Ornamental Plaster Sculpting, Mural Painting, Faux Finishing, and Imaginative Interior Design.

Ornamental Plaster Sculpting, Mural Painting, Faux Finishing, and Imaginative Interior Design.
CLICK ON THE RABBIT ( yes, those are cabinets) TO SEE MY PORTFOLIO, AND LEARN MORE ABOUT MY SERVICES...theartofthehome.com

Monday, March 11, 2013

@#$%^#*@(! Sewing machine

Faith spotted something like these online, and wanted to figure out how to make them.  Easy, quick little bean-bag project.  She didn't bargain for the bonus lesson...
I really do try not to swear (in anger), but dysfunctional sewing machines can get me there even faster than misbehaving masking tape and overcharging accountants.  Today, it wasn't even my machine I was arguing with, and in light of this, and the fact that its young owner (someone else's child) was present, I kept it in check.  It helped that I had an idea what to do for the problem. 
Trusting child, just before discovering the sewing machine wasn't feeling very cooperative today.

This little trick I could have used for the first 45 years of my life, as I'm sure it was tension (thread tension) that caused all the difficulty with my mom's old Singer, and then her Monkey Wards machine, not that I remember watching Mama sew on those.  I actually learned to sew from watching my dad sew a backpack from a kit.  I learned a lot of really good sewing words from him, too.  None of which I will type here.  What I didn't learn from Papa Bear was what to do when the tension adjustment doesn't fix the tension problem, and swear words don't do the trick, either.  The solution to this I learned from my friend Carol Pilot, much more recently.
How your bobbin thread should NOT look.  Adjusting the tensioner should fix this, but on quilter's cotton, the mid-range sweet spot should be the right tension.

This is what your bobbin thread should look like.

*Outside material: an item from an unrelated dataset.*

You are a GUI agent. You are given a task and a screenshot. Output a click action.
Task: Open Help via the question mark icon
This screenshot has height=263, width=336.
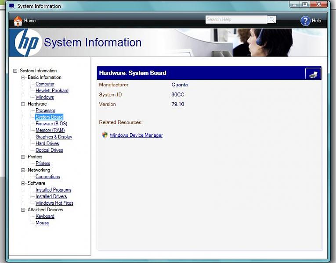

Carol sews to perfection, and happens to work at a sewing machine store, Creative Sewing. (creativesewingcentersmn.com   If you are local and needing a machine, Carol's at the Minnetonka branch.)  A couple of years ago, when my machine would not behave no matter how I adjusted, wheedled, or swore, I called Carol, and she told me the secret trick.  I've yet to see this in a sewing machine manual, and it's so simple:  Sometimes, the little screw on the bobbin case needs adjusted.  That's all.  No swear words required, just the little screwdriver that came with your machine for no reason mentioned anywhere in your manual.

This is the little culprit that occasionally needs adjusting.  A little screw driver will be much more effective than calling it names or threatening to throw it in a snowbank.  Just go 1/4 turn each time, and do another stitch test.  Pay attention to which direction you go, of course!  In a few tries, in under five minutes, all your tension problems will be cured.
Happy kid, happy teacher, and nobody learned any new sewing words today.  Except for "bobbin case".   Great start to a great week.